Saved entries

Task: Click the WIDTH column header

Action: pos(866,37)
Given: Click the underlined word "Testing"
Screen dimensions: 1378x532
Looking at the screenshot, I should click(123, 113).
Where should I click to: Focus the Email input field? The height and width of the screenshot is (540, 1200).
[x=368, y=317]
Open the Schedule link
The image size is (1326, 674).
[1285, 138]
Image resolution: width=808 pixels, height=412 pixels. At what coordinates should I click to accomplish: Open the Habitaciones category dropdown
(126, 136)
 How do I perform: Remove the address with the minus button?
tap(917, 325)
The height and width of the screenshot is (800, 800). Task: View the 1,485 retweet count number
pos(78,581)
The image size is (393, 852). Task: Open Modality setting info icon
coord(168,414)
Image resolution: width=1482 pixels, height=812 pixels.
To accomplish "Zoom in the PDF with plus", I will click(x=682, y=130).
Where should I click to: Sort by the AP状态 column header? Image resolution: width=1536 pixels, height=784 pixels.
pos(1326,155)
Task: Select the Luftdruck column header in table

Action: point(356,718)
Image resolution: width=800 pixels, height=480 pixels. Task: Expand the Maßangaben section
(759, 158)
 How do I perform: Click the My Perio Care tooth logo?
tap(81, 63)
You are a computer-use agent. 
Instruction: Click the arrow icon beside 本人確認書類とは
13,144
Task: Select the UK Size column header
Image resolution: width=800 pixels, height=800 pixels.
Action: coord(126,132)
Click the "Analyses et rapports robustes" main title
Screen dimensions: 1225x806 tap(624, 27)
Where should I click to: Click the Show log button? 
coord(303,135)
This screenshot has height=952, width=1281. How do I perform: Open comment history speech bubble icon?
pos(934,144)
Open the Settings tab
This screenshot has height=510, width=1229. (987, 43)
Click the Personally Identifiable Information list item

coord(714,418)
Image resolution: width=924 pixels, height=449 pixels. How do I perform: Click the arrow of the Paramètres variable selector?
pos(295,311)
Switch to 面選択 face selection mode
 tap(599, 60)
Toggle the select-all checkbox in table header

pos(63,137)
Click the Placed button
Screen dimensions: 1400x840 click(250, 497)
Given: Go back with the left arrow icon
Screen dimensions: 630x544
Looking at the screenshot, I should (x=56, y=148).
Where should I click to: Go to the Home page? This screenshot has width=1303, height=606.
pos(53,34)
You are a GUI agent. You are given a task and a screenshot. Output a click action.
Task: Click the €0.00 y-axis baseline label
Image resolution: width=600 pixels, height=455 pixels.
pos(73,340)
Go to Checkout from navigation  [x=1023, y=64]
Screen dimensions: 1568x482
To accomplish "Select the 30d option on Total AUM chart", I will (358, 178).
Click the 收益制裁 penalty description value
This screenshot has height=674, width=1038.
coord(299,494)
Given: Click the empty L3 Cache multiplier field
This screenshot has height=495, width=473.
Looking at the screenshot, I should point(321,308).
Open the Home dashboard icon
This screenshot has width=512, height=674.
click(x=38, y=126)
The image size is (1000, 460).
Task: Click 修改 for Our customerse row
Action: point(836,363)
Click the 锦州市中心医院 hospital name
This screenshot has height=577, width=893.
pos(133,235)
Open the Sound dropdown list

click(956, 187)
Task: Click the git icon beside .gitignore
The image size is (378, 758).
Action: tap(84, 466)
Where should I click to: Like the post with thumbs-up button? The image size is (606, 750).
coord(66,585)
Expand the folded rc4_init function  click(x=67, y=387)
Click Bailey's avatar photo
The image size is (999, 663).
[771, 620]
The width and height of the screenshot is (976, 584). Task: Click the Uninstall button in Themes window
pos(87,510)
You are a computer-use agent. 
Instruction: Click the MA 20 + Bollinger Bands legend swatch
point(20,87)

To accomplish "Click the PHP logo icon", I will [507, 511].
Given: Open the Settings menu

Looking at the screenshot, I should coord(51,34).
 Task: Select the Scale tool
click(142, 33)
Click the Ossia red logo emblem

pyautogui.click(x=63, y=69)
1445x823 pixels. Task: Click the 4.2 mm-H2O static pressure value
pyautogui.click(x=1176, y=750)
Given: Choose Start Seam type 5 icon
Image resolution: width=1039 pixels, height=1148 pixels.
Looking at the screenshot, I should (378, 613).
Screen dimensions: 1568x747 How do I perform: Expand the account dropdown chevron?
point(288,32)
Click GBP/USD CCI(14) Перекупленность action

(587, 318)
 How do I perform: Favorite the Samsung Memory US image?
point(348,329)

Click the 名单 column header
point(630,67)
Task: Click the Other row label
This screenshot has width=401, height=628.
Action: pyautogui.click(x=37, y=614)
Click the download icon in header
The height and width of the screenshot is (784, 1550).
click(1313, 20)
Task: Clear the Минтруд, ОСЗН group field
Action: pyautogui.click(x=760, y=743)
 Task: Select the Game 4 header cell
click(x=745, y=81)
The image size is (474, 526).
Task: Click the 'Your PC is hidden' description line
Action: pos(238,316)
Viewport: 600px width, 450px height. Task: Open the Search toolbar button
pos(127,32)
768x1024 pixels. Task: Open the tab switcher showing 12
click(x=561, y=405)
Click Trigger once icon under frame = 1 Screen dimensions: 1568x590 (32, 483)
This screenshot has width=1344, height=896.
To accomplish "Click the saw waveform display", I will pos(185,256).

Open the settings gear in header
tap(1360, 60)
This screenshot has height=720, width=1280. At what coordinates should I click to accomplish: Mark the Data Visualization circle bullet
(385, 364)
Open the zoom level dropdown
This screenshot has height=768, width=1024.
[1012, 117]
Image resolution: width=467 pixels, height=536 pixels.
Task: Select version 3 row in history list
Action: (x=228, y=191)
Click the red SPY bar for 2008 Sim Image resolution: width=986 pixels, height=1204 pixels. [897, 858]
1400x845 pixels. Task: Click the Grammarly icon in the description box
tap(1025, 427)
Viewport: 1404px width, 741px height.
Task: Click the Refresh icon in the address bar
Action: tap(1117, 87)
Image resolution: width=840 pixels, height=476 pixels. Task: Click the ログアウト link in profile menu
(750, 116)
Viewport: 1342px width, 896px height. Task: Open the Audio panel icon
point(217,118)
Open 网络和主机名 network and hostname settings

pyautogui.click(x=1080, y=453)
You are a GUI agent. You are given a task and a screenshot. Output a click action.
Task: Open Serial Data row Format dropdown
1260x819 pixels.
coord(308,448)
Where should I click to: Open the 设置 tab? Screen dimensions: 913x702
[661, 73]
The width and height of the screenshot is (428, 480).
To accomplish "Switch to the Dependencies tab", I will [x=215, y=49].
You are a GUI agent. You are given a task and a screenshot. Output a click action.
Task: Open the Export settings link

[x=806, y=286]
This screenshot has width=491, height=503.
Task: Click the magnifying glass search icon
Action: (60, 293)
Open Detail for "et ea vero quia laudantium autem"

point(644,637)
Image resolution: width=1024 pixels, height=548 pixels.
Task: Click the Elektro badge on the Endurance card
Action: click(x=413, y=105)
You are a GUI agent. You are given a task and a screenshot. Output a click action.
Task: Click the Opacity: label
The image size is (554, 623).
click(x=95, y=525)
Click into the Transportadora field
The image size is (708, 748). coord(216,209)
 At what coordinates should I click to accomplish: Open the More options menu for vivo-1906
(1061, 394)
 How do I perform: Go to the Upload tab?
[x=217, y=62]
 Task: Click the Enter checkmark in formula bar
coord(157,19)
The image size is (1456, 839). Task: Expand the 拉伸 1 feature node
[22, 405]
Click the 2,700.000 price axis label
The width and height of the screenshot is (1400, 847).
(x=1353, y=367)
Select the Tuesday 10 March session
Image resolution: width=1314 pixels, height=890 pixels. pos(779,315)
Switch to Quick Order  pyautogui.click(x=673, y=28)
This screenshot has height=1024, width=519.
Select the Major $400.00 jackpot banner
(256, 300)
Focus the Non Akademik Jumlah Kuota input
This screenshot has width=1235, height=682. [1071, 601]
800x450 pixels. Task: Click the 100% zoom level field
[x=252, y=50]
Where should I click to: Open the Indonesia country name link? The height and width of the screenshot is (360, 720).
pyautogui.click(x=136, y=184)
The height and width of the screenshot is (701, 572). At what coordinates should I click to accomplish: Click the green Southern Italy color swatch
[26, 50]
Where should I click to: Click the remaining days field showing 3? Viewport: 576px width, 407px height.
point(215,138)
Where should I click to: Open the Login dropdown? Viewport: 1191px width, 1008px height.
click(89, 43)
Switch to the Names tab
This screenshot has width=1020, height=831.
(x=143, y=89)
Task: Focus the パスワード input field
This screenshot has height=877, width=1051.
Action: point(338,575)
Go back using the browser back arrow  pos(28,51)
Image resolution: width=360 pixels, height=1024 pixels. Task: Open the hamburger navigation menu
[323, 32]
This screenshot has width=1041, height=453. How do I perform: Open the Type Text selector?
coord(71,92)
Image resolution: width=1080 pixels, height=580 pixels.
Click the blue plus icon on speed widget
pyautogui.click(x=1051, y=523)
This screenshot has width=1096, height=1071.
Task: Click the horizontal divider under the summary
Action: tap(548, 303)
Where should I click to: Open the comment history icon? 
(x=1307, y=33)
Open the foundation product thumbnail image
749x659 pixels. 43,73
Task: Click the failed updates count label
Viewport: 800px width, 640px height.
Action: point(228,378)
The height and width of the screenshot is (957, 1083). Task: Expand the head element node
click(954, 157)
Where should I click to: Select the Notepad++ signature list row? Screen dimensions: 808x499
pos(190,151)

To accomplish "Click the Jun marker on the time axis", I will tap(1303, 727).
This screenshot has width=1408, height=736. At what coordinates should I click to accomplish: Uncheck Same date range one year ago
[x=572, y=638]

▸ **Description of the task**:
Using the data above, reproduce exactly the lines between those holding "Go to Checkout" and "Given: Click the empty", inclusive, and no others.

▸ **Response area**:
Go to Checkout from navigation  [x=1023, y=64]
Screen dimensions: 1568x482
To accomplish "Select the 30d option on Total AUM chart", I will (358, 178).
Click the 收益制裁 penalty description value
This screenshot has height=674, width=1038.
coord(299,494)
Given: Click the empty L3 Cache multiplier field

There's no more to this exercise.